William Helmuth Heyen (born November 1, 1940) is an American poet, editor, and literary critic. He was born in Brooklyn, New York and grew up in Suffolk County. He received a B.A. degree from the State University of New York at Brockport and earned a doctorate in English from Ohio University in Athens, Ohio in 1967.

== Career ==
He taught American literature and creative writing at SUNY–Brockport for over 30 years before retiring in 2000. He briefly served as the director of the Brockport Writers Forum, a series of readings by and video interviews with numerous American and international authors. His work has been published in numerous literary journals and periodicals including The New Yorker, The Ontario Review, Harper's, TriQuarterly, The Georgia Review, Poetry, American Poetry Review, The Southern Review and online publications like Exit-Online. His work has also been published in 200 anthologies, in dozens of limited-edition chapbooks and broadsides, and in audio recordings.

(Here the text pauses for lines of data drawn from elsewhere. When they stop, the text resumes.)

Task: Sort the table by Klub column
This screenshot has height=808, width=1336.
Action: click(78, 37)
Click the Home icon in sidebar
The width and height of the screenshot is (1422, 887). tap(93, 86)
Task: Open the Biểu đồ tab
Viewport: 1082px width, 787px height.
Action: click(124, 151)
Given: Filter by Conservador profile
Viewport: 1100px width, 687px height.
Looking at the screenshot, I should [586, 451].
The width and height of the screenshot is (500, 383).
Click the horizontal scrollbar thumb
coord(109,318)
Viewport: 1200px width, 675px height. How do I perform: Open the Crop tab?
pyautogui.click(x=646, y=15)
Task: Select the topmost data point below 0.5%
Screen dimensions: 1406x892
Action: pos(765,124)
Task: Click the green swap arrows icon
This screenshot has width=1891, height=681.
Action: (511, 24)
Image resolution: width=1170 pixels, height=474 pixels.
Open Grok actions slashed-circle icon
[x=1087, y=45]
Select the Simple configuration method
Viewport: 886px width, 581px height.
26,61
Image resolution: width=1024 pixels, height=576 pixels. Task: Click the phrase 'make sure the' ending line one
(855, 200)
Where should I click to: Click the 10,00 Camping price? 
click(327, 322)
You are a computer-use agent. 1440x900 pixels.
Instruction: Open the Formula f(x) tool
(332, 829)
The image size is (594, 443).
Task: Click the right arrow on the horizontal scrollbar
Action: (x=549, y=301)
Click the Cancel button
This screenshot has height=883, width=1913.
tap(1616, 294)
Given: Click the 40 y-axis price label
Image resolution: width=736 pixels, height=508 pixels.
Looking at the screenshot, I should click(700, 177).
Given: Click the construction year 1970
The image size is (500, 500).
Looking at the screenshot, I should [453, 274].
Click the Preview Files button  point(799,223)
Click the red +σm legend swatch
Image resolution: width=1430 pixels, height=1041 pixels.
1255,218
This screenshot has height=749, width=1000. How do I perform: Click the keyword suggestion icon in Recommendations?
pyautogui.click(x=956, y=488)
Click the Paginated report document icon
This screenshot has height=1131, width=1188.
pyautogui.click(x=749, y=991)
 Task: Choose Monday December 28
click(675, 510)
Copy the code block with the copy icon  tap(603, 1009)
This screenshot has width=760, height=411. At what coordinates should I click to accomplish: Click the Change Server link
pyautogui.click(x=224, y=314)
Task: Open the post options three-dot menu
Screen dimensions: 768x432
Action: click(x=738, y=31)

He spent the 1971–1972 academic year as a Senior Fulbright Lecturer in American literature at the Leibniz University Hannover, West Germany. During this time, he visited a number of Holocaust sites. The experiences combined with his own family history (including an uncle who was in the German army), resulted in three volumes of poetry on the subject published over the next 32 years. He has been awarded NEA, Guggenheim, American Academy & Institute of Arts & Letters, and other prizes.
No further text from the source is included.